In his latest contribution to The Detroit News editorial page, Teamsters General President James Hoffa claims the title of “defender of the middle class” on behalf of the union movement. One wonders why he bothered — aside from that, the article is devoid of content, lacking even the raw anger of a class-warfare broadside. Seriously, who is this middle class? How exactly does the union movement fight for them? By shooting down modest reforms to our public schools? Concocting clever schemes for sucking money out of the state treasury? Questionable lawsuits? Even more questionable grievances?
Meanwhile, Michigan continues to have the highest unemployment rate of any state in the union — a title it has held for four years straight. Our economic development programs backfire, and government budgets groan beneath the weight of unsustainable employee benefits. A Quixotic “Renewable Energy” mandate threatens to make power more expensive, further hamstringing manufacturers and making life more expensive for families.

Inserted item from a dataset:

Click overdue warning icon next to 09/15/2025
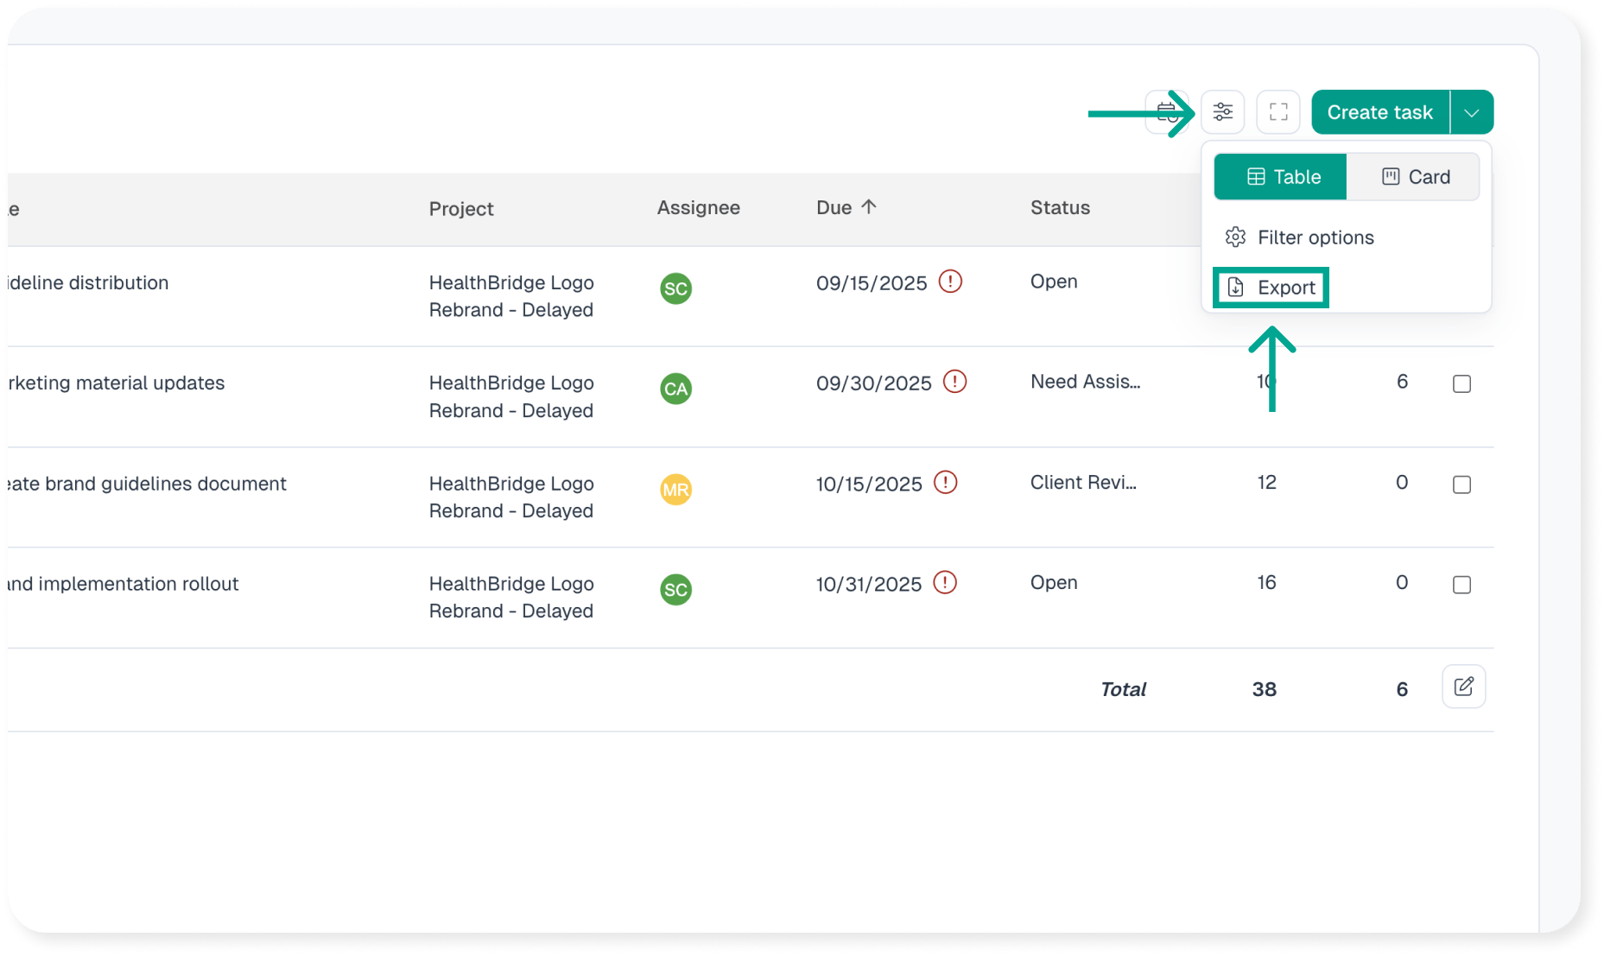This screenshot has width=1604, height=956. 950,282
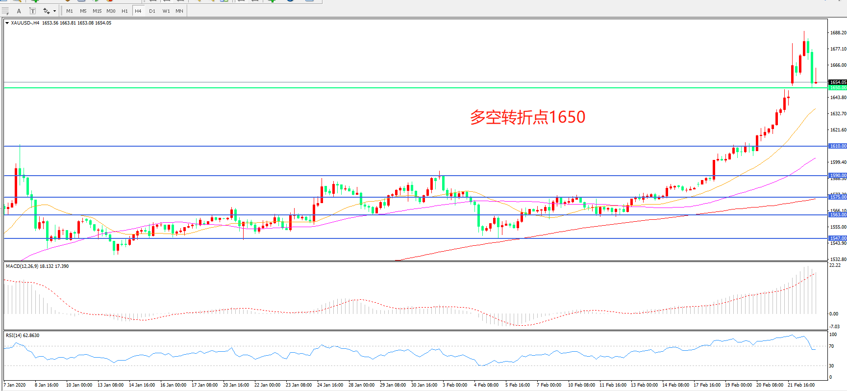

One reads and rereads Hoffa’s musings in vain for some hint of a solution to the state’s problems — even a misguided one — but there is none. Hoffa has no answers.
The awful truth is it that whatever good the union movement did this state, it did decades ago. Hoffa has nothing to offer Michigan now except a great history — or is it a mythology? The Teamsters chief resorts to grandiose and empty rhetoric because his movement is intellectually bankrupt.